AIS shows a wider range of financial transactions — stock trades, interest income, property purchases, mutual fund investments, etc.

Steps to reconcile:

  1. Download Form 26AS from the e-filing portal (redirects to TRACES)
  2. Download AIS/TIS from the portal
  3. Cross-check:
    • Salary TDS in Form 16 = Salary TDS in 26AS
    • Bank interest TDS = TDS in 26AS
    • Capital gains transactions in AIS match broker reports
  4. If mismatch — contact deductor to revise TDS statement or give feedback in AIS

7) Example calculation — FY 2025-26 (Old Regime)

Rahul has:

  • Salary: ₹12,00,000 (TDS ₹90,000)
  • Let-out property: rent ₹2,40,000, municipal tax ₹24,000, loan interest ₹1,20,000
  • Bank interest: ₹30,000 (TDS ₹3,000)
  • LTCG (listed shares after 23 Jul 2024): ₹1,50,000
  • Deduction 80C: ₹1,50,000

House property income:
Gross rent 2,40,000 − Municipal tax 24,000 = 2,16,000
Less 30% standard deduction: 64,800 → 1,51,200
Less interest: 1,20,000 → 31,200 taxable

Total income before CG:
Salary after standard deduction: 12,00,000 − 50,000 = 11,50,000

  • House property: 31,200
  • Bank interest: 30,000
    = 12,11,200
    Less 80C: 1,50,000 → 10,61,200

Capital gains:
LTCG 1,50,000 − Exemption 1,25,000 = 25,000 taxable @ 12.5% = ₹3,125

Tax:
Other income 10,61,200 under old slabs = ₹1,30,860
Capital gains tax = ₹3,125
Total = ₹1,33,985
Cess @ 4% = ₹5,359 → ₹1,39,344
Less TDS ₹93,000 → Pay ₹46,344


8) Income-wise tax comparison (Old vs New Regime) — FY 2025-26

Assumptions:

  • Salaried individual, resident, age < 60
  • No capital gains, only standard deduction (₹50,000) in both regimes
  • No other deductions in New Regime except standard deduction
  • Old Regime includes 80C = ₹1.5 lakh deduction
Total Income (₹)Old Regime Tax (₹)New Regime Tax (₹)
5,00,0000 (Rebate u/s 87A)0 (Rebate u/s 87A)
10,00,0001,02,96075,400
15,00,0002,58,9601,56,000
20,00,0004,41,6002,88,400

Incomes above ₹7 lakh in New Regime do not get full rebate — tax savings depend on deductions you can claim in Old Regime.

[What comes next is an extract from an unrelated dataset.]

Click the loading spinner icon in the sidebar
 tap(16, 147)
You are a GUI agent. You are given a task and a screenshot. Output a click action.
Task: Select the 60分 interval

9) Common mistakes to avoid

  • Relying fully on pre-filled data without verifying
  • Ignoring AIS entries — they may contain transactions you forgot to report
  • Not splitting capital gains before/after 23 July 2024 for correct tax rate
  • Missing e-verification — your return will be invalid without it
  • Filing in the wrong form (ITR-1 instead of ITR-2)

Disclaimer

This guide is for educational purposes only and is based on current tax rules applicable for FY 2025-26 (AY 2026-27). Tax laws can change, and individual circumstances vary. Always verify figures with your own documents and consult a qualified tax professional before filing.